Вчера, в воскресенье, проходило очередное занятие литобъединения. Там Николай Анциферов прочитал две новых вещи. Разумеется, на шахтерскую тематику, разумеется, с вкраплением (как всегда уместным) юмора. Стихи ребята приняли. Похвалили. Но вот слово взял руководитель литобъединения Михаил Афанасьевич. Он говорил так:

— Друзья, и прежде всего, Коля. Я вот продолжительное время слушаю твои стихи. Да, они написаны гладко. В них есть наблюдения. Тут ты на коне. Но вот чего я не принимаю, так это твоей манеры воплощать замысел в строки. Ты делаешь очень слишком просто, я бы сказал, слишком легковесно. Тра-та, тра-тат-та, села баба на кота. Такие стихи не требуют большого труда для написания. Нет в них полнокровных мыслей, философского начала, нет глубины. Обыкновенная констатация фактажа…

Ход мысли Михаила Афанасьевича мне стал понятен. Он, воспитанный на классических образцах поэзии, пишущий в их стиле — выспренном, велеречивом, часто в псевдопафосном исполнении, он неприязненно относился к инакописанию. То, что выходило за рамки классики, что не вкладывалось в них, им категорически не принималось. Он считал подобные стихи низкосортными, не стоящими внимания.

И как ему казалось с этих правильных позиций, он и воспитывал молодую поросль. 3 том числе под эту гребенку хотел «чесать» и Николая Анциферова. Хотел, чтобы Коля славил партию, Сталина, нашу прекрасную жизнь, выдавая на-гора что-то наподобие — «Звезда Кремля — вот моя звезда» (были такие) или иное в таком же роде.

У Николая иной склад мышления, он не замыкается на привычной тематике в способах решения замысла, у него совершенно иной настрой, иное направление. Ему чужда ложная патетика, высокий слог и пустая декламация. Он ее не принимает. И не делает попыток следовать примеру старших собратьев по перу, которые стараются и писать и держаться солидно, подобающе эпохе, вос-певать строителей прекрасного будущего.

Наверное инстинкт подсказывал ему, что казенные стихи с их набившим оскомину набором изобразительных приемов, метафор, рифмовкой (Сталина — проталины- кристадины; волна-стране, Родина смородина) чужероден его манере письма, а ближе, роднее слово, льющееся свободно, раскованно. Слово простое, народное, может иногда грубоватое, разговорное, но понятное людям, близкое их природе.

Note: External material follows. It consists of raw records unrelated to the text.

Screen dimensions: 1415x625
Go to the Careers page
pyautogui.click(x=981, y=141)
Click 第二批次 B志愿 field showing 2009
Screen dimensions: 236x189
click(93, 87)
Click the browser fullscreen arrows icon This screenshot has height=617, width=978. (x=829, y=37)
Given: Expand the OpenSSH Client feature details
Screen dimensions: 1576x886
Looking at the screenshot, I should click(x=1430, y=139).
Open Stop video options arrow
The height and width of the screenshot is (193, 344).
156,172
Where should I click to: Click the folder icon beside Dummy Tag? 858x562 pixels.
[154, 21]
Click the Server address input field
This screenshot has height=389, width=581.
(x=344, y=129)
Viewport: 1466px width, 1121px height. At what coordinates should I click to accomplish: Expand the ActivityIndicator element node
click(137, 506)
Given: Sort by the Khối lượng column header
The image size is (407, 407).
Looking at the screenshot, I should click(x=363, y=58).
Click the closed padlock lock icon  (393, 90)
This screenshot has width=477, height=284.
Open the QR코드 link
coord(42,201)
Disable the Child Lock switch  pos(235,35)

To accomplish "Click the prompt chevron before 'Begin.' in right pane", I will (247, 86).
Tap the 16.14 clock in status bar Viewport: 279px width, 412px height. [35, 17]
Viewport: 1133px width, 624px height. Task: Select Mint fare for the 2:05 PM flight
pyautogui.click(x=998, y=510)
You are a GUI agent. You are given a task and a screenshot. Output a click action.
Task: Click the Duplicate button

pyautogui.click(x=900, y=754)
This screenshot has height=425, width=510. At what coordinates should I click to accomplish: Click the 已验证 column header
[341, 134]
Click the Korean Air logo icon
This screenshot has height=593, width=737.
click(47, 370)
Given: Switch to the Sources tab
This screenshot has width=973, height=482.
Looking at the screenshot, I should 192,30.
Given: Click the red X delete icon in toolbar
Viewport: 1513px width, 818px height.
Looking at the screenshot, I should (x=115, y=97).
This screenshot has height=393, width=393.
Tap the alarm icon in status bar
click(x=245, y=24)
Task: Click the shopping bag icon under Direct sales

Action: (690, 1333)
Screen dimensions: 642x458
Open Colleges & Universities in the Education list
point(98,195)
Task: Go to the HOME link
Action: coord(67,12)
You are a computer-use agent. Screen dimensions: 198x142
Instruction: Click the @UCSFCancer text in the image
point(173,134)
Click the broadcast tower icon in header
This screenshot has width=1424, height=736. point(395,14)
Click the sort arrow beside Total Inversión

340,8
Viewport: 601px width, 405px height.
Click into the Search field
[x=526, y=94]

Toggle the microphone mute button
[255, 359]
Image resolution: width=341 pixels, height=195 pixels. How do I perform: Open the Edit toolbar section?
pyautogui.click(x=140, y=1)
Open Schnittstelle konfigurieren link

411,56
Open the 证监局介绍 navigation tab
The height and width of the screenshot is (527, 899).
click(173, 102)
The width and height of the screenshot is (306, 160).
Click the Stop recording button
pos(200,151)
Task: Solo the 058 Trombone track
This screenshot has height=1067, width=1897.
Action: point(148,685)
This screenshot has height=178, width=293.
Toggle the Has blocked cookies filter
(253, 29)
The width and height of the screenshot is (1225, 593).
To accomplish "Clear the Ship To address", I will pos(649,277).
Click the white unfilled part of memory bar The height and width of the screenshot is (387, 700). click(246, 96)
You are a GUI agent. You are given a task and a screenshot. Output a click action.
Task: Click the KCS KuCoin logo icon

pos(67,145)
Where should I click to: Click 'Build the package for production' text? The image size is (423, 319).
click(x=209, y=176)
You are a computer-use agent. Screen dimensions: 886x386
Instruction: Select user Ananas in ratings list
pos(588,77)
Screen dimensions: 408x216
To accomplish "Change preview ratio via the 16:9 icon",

Излив свою душу, высказав наболевшее -а он после такого неожиданного внушения маститого поэта закручинился, предался унынию «и чувствовал себя потерянным, убитым. Я понял его: рушилось все, что он уже успел выработать в себе, к чему привык, и что стало ему дорогим и на всю жизнь. Рушилась его кредо. Рушился его стиль. Взятое им направление упиралось в запретительный знак. И выхода из возникшего перед ним тупика он не видел. Пока не видел, хотя сам лично уже был в атом убежден.

Ясно, что послушай он руководителя объединения, отбрось свои манеры, переломай себя, начни писать гладенькие, очень патриотические стишаты, каких в ту пору рождались несметные горы, он бы затерялся в массе серятины и безвкусицы, стал бы обыкновенным, заурядным рифмачем. И не более. А в нем было заложено совершенно иное. В нем бродила шахтерская закваска, и она требовала выхода, и чтобы выход шел естественным путем. Иными 

словами, Анциферов должен писать так, как дышит — просто, без потуги, без того, чтобы наступать на горло собственной песни.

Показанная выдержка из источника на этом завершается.